To brine or not to brine? That is the question a lot of people ask when planning to cook a turkey or a whole chicken. I am a briner … I firmly believe in seasoning from start to finish with a dish and turkey is no exception. Poultry of any kind is generally very bland so you have to season liberally, starting with a brine not only starts the seasoning process from the beginning it also helps keep the meat extremely moist.
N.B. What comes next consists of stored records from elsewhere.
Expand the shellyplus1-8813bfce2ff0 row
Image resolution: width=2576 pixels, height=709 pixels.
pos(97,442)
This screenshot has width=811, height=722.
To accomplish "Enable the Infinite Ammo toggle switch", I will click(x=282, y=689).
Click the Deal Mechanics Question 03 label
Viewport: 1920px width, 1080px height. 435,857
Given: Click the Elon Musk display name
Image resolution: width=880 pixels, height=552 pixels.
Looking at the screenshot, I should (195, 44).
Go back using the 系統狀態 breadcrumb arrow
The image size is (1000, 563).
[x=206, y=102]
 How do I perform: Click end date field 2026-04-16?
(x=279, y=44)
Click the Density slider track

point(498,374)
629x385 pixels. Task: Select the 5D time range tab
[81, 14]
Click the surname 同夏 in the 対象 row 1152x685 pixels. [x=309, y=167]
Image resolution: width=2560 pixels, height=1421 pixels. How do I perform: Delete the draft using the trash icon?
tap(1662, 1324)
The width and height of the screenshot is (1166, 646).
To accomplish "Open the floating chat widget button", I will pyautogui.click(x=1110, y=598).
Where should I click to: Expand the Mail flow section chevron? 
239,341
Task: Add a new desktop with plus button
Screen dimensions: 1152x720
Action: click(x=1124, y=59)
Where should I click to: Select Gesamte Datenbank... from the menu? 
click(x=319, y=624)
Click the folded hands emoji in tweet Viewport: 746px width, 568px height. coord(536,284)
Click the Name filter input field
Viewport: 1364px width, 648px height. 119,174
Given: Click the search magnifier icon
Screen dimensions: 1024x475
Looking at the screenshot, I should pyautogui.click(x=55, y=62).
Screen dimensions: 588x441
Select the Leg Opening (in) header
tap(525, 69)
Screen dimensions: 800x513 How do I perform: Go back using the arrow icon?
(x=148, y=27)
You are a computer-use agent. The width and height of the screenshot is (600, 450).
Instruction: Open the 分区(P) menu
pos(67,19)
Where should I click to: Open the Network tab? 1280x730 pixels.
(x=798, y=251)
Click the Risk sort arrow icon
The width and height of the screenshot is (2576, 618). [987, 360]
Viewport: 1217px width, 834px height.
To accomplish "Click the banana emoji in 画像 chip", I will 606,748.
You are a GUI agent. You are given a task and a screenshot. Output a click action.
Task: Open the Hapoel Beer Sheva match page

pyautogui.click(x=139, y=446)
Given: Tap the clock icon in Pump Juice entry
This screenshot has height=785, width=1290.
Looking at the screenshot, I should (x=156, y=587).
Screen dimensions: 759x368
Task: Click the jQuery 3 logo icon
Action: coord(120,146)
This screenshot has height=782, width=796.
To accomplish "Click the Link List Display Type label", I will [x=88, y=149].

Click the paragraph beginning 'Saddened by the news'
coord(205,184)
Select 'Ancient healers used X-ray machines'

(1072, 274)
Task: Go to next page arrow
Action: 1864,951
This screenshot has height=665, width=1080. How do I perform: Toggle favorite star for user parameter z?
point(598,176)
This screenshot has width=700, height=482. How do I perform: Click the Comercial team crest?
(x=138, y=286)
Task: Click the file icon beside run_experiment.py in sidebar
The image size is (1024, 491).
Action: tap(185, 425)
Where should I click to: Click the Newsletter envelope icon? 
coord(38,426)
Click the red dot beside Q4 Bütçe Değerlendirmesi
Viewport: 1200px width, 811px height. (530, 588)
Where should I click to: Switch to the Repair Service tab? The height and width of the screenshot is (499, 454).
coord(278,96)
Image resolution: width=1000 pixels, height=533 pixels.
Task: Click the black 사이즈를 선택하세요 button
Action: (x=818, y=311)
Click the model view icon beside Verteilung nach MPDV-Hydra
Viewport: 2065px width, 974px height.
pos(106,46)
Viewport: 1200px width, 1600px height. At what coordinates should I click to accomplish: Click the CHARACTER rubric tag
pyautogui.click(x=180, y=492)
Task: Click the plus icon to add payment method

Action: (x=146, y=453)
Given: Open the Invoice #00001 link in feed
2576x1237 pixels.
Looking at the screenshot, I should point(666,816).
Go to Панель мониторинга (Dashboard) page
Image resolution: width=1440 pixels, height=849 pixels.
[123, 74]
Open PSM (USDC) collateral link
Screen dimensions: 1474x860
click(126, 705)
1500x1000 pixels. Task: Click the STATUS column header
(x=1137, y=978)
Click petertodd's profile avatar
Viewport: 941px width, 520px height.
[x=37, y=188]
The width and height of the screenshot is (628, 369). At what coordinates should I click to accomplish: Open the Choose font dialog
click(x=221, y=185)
Below is the custom recipe I use. It’s based off Ann Burrell’s brine recipe with a few of my own tweaks. Over the years I have gotten a lot of requests for this and a lot of compliments have been given to the final product. I highly recommend giving this a go at least once, you won’t be sorry!
Turkey or Chicken Brine
Author: Bear In The Pantry
Ingredients
- 4 quarts water
- 4 quarts apple cider
- ¾ cup kosher salt
- ¼ cup granulated sugar
- 1-2 tbsp whole peppercorns
- ¾ cup honey
- 1 large onion, diced
- 1 large or 2 small carrots, diced
- 3 ribs celery, diced
- 1 head garlic, cut in ½ equatorially
- 1 orange cut into segments, squeeze juice into pot and throw in peels
- 1 lemon cut into segments, squeeze juice into pot and throw in peels
- ½ bunch fresh rosemary
- ½ bunch fresh sage
- ½ bunch fresh thyme
- 6 bay leaves
- 1 (12 to 14 pound) turkey, or turkey breasts
Instructions
- To brine the turkey: Combine all of the ingredients for the brine in a large stockpot and bring to boil to dissolve the salt and sugar. Let completely cool, add the turkey to a large container or brining bag, pour in the brine, and let it brine in the refrigerator for 2 to 3 days.
- Remove the turkey from the brine the night before you are going to prepare the bird, pat it dry with paper towels, and place on a baking sheet to go back in the refrigerator overnight. This allows moisture to evaporate from the skin helping guarantee crispy skin.